Brief:
Please repeat the line that contains "Open second liker's avatar in red" and every line after it, exactly, through the end of the records.

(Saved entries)
<<<<
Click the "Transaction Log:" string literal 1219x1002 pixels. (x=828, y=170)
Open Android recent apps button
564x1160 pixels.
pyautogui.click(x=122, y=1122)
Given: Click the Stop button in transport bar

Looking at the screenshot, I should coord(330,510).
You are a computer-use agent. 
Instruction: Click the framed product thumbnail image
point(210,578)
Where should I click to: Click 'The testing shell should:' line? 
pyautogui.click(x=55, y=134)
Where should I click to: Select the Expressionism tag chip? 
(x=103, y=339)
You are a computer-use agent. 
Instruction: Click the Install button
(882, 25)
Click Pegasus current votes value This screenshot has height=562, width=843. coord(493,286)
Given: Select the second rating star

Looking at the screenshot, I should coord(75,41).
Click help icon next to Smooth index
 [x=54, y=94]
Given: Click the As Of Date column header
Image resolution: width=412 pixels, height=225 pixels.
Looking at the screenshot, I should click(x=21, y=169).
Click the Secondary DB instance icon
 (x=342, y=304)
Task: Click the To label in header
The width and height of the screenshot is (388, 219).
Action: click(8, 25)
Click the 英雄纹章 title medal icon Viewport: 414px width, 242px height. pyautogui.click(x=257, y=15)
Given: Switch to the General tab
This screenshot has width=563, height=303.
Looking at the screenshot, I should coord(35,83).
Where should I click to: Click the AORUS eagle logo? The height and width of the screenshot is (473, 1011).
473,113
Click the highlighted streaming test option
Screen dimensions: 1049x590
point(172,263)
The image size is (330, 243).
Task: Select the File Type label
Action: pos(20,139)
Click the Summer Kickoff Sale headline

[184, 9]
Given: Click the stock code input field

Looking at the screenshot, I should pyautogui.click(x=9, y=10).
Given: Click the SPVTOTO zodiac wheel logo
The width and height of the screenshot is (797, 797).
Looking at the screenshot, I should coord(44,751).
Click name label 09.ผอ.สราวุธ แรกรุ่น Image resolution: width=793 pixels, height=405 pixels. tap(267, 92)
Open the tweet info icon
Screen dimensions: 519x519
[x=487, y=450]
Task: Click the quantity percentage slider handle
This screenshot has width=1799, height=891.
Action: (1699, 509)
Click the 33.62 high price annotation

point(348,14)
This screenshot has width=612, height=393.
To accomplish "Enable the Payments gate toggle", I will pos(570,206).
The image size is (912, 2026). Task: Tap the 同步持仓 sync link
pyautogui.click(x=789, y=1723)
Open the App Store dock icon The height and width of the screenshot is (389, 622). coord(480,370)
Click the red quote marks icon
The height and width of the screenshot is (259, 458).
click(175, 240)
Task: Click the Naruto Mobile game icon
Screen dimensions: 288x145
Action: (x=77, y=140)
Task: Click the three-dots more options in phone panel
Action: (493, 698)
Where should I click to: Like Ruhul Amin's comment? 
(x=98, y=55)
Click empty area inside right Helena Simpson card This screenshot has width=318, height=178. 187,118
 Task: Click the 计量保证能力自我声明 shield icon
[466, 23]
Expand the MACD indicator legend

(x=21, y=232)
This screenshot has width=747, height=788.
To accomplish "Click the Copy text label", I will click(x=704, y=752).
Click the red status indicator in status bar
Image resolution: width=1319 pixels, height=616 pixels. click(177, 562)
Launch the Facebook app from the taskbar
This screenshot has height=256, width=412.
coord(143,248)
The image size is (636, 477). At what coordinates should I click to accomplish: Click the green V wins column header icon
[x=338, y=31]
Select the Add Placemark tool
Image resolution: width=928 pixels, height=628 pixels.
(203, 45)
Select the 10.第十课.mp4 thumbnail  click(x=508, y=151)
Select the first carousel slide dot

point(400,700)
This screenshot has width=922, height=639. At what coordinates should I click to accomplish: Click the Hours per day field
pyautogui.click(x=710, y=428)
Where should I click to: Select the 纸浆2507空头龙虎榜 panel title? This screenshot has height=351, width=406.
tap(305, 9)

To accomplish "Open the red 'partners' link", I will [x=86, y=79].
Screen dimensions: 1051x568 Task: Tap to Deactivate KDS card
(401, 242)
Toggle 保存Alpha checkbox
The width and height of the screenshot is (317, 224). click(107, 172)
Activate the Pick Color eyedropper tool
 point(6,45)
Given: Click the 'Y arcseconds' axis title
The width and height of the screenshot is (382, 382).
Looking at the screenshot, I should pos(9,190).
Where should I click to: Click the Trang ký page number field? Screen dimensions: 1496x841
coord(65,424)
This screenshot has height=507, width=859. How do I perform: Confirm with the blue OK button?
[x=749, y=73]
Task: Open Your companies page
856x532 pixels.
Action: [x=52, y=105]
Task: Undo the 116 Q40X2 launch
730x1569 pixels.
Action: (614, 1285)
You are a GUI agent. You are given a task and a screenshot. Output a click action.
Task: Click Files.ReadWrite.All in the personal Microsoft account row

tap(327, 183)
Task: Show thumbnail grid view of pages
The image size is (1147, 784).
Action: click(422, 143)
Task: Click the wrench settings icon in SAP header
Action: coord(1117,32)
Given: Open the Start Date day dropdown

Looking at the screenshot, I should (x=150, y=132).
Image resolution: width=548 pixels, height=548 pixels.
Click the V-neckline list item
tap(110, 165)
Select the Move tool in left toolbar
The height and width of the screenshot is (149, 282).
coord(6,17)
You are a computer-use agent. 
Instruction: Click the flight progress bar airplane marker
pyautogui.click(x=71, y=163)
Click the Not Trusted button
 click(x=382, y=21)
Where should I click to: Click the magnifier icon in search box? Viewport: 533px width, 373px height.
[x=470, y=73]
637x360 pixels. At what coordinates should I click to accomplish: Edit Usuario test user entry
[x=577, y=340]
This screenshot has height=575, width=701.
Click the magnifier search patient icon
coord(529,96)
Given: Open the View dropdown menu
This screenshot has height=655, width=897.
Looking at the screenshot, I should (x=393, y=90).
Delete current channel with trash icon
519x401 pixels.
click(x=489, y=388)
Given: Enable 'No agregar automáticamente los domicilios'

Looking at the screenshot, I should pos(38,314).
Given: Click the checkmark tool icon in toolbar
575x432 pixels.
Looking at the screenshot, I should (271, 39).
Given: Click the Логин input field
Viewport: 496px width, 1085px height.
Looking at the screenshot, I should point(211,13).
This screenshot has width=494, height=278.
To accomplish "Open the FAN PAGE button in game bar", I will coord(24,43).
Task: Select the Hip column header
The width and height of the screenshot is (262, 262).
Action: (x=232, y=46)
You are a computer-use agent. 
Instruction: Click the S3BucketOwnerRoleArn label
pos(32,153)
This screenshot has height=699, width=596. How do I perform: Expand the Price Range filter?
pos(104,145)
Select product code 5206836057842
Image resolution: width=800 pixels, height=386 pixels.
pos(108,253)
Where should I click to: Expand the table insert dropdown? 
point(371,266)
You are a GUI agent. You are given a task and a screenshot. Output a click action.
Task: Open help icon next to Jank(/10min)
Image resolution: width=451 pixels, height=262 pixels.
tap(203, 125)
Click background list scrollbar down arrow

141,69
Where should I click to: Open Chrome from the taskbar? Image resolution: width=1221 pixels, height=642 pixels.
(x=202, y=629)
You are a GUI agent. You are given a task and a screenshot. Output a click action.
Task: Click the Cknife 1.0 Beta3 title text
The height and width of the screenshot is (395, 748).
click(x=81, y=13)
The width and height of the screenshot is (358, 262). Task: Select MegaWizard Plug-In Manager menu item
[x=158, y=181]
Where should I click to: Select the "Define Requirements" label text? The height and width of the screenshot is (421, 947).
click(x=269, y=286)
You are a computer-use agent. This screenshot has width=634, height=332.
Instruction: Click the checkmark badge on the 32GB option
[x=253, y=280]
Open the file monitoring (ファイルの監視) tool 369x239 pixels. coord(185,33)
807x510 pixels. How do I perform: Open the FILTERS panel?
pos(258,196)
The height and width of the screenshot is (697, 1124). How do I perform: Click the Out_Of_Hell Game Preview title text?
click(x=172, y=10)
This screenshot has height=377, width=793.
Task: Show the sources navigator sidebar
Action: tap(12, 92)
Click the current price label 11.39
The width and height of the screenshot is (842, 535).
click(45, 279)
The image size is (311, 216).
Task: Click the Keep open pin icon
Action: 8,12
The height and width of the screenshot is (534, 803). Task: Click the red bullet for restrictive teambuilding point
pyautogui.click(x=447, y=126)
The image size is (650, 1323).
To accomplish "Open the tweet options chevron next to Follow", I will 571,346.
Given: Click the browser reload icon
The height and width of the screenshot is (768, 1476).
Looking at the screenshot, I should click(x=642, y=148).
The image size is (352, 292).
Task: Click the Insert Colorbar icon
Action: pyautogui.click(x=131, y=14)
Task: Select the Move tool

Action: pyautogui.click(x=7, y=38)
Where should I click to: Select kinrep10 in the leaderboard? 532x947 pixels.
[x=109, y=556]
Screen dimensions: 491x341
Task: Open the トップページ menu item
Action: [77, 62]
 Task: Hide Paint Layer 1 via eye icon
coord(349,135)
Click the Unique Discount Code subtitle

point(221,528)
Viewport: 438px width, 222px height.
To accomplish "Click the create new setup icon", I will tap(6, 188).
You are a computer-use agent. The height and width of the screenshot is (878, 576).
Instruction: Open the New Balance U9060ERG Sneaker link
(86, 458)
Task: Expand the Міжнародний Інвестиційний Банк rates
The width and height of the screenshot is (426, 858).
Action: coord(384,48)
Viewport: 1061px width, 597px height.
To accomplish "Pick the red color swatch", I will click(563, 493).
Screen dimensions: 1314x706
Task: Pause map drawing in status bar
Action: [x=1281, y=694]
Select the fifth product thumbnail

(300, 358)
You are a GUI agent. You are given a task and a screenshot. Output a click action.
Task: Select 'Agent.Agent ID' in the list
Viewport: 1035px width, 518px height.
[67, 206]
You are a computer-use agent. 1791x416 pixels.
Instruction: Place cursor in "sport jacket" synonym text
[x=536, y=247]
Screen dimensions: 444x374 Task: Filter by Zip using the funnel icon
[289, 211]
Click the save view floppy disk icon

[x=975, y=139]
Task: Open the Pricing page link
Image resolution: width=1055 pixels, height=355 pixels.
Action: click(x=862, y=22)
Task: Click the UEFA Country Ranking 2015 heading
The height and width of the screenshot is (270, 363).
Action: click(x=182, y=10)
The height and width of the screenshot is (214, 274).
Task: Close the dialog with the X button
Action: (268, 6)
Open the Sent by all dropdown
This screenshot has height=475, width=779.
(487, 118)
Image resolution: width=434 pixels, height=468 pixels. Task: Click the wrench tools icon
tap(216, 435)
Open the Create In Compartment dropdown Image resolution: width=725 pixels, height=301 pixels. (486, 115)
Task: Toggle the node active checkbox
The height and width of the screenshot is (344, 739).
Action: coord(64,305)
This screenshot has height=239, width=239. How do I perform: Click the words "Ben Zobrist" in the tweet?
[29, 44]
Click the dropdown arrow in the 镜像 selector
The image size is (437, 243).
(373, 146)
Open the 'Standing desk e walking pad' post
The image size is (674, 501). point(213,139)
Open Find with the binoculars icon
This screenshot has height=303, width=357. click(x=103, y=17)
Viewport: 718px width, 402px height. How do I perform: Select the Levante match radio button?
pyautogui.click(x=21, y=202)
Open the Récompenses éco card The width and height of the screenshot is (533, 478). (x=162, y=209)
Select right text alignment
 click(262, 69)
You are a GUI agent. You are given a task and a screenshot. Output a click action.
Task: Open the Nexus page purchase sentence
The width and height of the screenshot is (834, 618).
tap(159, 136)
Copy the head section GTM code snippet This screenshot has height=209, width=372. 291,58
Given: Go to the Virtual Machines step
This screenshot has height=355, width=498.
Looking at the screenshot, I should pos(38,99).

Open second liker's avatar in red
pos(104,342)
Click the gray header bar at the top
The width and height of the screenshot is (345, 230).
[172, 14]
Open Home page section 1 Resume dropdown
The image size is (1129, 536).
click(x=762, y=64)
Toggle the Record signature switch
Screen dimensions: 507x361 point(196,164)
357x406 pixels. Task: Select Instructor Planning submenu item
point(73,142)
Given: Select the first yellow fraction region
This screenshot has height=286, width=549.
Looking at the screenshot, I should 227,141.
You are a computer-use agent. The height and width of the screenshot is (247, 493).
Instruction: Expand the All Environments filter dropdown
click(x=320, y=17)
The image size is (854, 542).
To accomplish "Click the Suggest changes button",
>>>>
Written answer:
Open second liker's avatar in red
pos(104,342)
Click the gray header bar at the top
The width and height of the screenshot is (345, 230).
[172, 14]
Open Home page section 1 Resume dropdown
The image size is (1129, 536).
click(x=762, y=64)
Toggle the Record signature switch
Screen dimensions: 507x361 point(196,164)
357x406 pixels. Task: Select Instructor Planning submenu item
point(73,142)
Given: Select the first yellow fraction region
This screenshot has height=286, width=549.
Looking at the screenshot, I should 227,141.
You are a computer-use agent. The height and width of the screenshot is (247, 493).
Instruction: Expand the All Environments filter dropdown
click(x=320, y=17)
The image size is (854, 542).
To accomplish "Click the Suggest changes button",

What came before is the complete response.